> DATA SHOWN:
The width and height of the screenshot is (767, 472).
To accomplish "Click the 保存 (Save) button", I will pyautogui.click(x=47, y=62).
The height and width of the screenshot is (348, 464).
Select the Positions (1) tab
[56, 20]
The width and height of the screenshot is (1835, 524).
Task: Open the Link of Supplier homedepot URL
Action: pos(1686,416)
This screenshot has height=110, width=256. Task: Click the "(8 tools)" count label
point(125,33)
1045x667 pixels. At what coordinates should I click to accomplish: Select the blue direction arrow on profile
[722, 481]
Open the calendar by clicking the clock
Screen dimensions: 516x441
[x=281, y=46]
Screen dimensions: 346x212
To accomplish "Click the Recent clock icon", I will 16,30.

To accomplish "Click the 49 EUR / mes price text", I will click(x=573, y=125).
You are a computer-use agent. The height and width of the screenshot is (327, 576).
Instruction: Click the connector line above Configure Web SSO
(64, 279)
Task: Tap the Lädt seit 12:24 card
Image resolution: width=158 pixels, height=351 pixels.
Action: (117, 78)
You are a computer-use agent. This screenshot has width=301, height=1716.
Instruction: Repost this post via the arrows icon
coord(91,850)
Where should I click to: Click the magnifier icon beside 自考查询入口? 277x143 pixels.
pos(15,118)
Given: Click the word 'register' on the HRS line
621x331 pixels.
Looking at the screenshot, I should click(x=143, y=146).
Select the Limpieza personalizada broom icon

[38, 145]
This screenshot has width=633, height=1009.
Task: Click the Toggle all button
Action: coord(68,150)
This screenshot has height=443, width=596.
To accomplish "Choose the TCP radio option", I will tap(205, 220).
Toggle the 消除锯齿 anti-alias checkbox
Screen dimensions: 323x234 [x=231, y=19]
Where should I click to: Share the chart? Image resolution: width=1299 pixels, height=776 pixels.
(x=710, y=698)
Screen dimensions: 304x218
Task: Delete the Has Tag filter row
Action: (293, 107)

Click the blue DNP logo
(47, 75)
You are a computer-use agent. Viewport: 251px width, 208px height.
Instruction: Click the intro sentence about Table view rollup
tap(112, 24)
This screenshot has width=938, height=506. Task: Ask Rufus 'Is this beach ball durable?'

> REQUIREMENT:
In full and exactly as written, reproduce the records above.

> RESULT FOR THIS EXERCISE:
The width and height of the screenshot is (767, 472).
To accomplish "Click the 保存 (Save) button", I will pyautogui.click(x=47, y=62).
The height and width of the screenshot is (348, 464).
Select the Positions (1) tab
[56, 20]
The width and height of the screenshot is (1835, 524).
Task: Open the Link of Supplier homedepot URL
Action: pos(1686,416)
This screenshot has height=110, width=256. Task: Click the "(8 tools)" count label
point(125,33)
1045x667 pixels. At what coordinates should I click to accomplish: Select the blue direction arrow on profile
[722, 481]
Open the calendar by clicking the clock
Screen dimensions: 516x441
[x=281, y=46]
Screen dimensions: 346x212
To accomplish "Click the Recent clock icon", I will 16,30.

To accomplish "Click the 49 EUR / mes price text", I will click(x=573, y=125).
You are a computer-use agent. The height and width of the screenshot is (327, 576).
Instruction: Click the connector line above Configure Web SSO
(64, 279)
Task: Tap the Lädt seit 12:24 card
Image resolution: width=158 pixels, height=351 pixels.
Action: (117, 78)
You are a computer-use agent. This screenshot has width=301, height=1716.
Instruction: Repost this post via the arrows icon
coord(91,850)
Where should I click to: Click the magnifier icon beside 自考查询入口? 277x143 pixels.
pos(15,118)
Given: Click the word 'register' on the HRS line
621x331 pixels.
Looking at the screenshot, I should click(x=143, y=146).
Select the Limpieza personalizada broom icon

[38, 145]
This screenshot has width=633, height=1009.
Task: Click the Toggle all button
Action: coord(68,150)
This screenshot has height=443, width=596.
To accomplish "Choose the TCP radio option", I will tap(205, 220).
Toggle the 消除锯齿 anti-alias checkbox
Screen dimensions: 323x234 [x=231, y=19]
Where should I click to: Share the chart? Image resolution: width=1299 pixels, height=776 pixels.
(x=710, y=698)
Screen dimensions: 304x218
Task: Delete the Has Tag filter row
Action: (293, 107)

Click the blue DNP logo
(47, 75)
You are a computer-use agent. Viewport: 251px width, 208px height.
Instruction: Click the intro sentence about Table view rollup
tap(112, 24)
This screenshot has width=938, height=506. Task: Ask Rufus 'Is this beach ball durable?'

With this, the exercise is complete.